Chocolate Appreciation Society (Club des Croqueurs de Chocolat)

A little over a year ago, I received the kind of phone call that makes you beam for hours on end, unable (and not really willing, either) to peel the smile off your face: I had just been admitted as a member of the Club des Croqueurs de Chocolat, a famous French chocolate appreciation society I’d been dreaming of joining for years.

Created in the early eighties, when chocolate and chocolatiers didn’t get nearly as much attention and respect as they do now, the Club aims to bring together chocolate enthusiasts for tastings, promote the worthiest of artisans, and share its findings with non-members via a website, yearly awards, and a guide to France’s best chocolatiers.

The Club has one hundred and fifty members at all times. Some of them are food professionals — chocolatiers, pastry chefs, restaurateurs, writers, journalists… — but many are from completely different walks of life — fitness coaches, historians, nurses, photographers… — their only common denominator being a long-standing passion for chocolate.
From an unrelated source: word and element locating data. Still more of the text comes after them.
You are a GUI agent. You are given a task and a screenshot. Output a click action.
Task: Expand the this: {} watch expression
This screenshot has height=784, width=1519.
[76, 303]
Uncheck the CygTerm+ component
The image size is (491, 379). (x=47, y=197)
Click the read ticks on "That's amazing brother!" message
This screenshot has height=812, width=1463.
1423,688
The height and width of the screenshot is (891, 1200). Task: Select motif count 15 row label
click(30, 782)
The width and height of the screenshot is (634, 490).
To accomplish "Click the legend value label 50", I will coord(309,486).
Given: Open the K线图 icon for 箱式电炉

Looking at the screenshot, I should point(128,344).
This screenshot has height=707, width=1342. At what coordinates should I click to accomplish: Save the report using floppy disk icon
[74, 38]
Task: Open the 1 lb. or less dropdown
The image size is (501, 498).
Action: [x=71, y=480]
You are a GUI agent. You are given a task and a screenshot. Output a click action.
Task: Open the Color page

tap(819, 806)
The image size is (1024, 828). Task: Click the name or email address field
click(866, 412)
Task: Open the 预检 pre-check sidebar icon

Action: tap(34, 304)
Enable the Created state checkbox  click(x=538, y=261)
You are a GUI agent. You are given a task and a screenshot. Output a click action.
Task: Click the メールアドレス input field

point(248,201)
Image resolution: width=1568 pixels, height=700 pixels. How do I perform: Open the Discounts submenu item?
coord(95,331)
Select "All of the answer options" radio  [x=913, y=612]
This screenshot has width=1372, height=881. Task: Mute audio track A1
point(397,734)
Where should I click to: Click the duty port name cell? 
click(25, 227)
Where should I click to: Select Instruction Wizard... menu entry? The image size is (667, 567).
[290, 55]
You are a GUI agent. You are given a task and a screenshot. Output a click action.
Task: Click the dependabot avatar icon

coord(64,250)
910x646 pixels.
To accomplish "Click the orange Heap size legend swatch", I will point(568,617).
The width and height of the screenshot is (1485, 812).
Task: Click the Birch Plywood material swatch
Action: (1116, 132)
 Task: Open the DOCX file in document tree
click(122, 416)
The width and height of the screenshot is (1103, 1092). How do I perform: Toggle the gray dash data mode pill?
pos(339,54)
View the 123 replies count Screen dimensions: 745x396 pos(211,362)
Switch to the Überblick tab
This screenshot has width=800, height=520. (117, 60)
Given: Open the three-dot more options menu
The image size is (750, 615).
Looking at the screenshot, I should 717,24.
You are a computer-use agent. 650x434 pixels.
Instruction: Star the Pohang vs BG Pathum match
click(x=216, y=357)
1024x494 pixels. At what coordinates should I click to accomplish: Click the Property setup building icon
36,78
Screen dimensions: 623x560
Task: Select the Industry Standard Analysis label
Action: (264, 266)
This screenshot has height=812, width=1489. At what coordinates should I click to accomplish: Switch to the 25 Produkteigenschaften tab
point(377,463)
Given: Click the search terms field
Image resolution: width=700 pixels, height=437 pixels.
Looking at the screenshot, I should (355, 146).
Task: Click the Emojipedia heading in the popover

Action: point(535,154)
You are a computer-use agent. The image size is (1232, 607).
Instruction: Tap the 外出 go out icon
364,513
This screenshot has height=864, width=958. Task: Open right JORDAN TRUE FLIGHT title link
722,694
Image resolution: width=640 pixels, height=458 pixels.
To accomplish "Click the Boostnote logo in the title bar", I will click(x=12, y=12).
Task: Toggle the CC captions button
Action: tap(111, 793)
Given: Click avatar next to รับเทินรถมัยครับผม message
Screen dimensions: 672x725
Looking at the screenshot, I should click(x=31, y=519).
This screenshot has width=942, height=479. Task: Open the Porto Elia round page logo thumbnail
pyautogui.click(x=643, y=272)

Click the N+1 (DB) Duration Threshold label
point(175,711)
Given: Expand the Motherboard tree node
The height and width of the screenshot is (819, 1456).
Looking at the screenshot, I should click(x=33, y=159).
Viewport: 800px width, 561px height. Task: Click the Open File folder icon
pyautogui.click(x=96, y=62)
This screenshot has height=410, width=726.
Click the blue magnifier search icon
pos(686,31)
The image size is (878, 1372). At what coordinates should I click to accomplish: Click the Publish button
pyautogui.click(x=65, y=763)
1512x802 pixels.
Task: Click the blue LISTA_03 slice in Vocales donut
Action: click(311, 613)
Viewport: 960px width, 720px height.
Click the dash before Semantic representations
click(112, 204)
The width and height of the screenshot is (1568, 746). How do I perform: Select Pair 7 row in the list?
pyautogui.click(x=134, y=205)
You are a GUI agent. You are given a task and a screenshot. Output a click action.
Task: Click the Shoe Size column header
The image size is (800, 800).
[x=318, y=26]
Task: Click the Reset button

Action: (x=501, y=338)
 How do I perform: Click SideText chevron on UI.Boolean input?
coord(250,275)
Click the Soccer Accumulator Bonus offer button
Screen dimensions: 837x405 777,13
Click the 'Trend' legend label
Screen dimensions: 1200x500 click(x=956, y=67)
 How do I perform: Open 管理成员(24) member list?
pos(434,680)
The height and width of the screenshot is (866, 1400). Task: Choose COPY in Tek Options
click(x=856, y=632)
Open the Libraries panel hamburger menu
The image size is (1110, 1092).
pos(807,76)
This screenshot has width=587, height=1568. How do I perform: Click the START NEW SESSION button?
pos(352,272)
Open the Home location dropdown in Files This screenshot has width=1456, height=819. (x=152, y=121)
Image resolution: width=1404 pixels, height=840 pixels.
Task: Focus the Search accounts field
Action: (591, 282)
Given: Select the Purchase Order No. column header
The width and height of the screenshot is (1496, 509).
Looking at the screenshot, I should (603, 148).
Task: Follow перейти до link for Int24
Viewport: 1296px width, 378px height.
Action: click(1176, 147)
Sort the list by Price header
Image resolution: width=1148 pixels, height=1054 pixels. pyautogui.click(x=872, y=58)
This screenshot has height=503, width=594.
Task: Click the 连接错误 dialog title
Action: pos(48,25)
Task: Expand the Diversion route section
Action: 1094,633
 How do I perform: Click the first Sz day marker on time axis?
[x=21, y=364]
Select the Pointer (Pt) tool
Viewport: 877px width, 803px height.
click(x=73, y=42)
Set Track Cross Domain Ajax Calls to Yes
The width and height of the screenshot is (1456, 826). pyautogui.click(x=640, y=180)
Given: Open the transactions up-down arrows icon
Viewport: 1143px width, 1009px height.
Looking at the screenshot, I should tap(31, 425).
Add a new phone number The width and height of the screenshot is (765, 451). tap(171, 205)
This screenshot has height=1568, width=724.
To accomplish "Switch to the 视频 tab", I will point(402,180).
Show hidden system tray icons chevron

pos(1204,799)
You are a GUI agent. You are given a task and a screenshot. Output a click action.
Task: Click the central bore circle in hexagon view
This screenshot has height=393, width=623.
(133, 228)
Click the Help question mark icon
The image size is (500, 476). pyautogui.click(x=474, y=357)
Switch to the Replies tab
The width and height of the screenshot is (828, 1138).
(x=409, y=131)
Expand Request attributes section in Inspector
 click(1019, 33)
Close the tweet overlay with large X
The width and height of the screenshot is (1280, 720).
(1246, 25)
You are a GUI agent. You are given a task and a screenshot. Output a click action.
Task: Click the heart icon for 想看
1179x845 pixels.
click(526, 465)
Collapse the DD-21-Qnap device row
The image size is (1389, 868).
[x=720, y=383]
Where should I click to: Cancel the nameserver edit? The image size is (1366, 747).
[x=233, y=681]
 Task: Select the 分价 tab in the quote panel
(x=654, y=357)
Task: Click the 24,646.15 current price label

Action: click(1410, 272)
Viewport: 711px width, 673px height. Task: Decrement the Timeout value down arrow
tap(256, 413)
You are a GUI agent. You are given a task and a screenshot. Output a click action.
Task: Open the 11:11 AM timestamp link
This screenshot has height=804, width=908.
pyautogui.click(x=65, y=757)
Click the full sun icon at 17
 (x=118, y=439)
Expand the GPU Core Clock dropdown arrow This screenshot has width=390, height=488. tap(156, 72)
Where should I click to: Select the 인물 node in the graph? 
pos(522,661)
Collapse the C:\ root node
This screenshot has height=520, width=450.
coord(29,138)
It can take a while to get your foot in the door of this particular Club, as you have to be sponsored by two current members, write a letter of motivation, and then wait for a seat to become available. But I think the format can be adopted by any group of friends or coworkers committed to fueling their chocolate obsession, so I thought I’d tell you about it in a little more detail in case it inspires you to create your own local society.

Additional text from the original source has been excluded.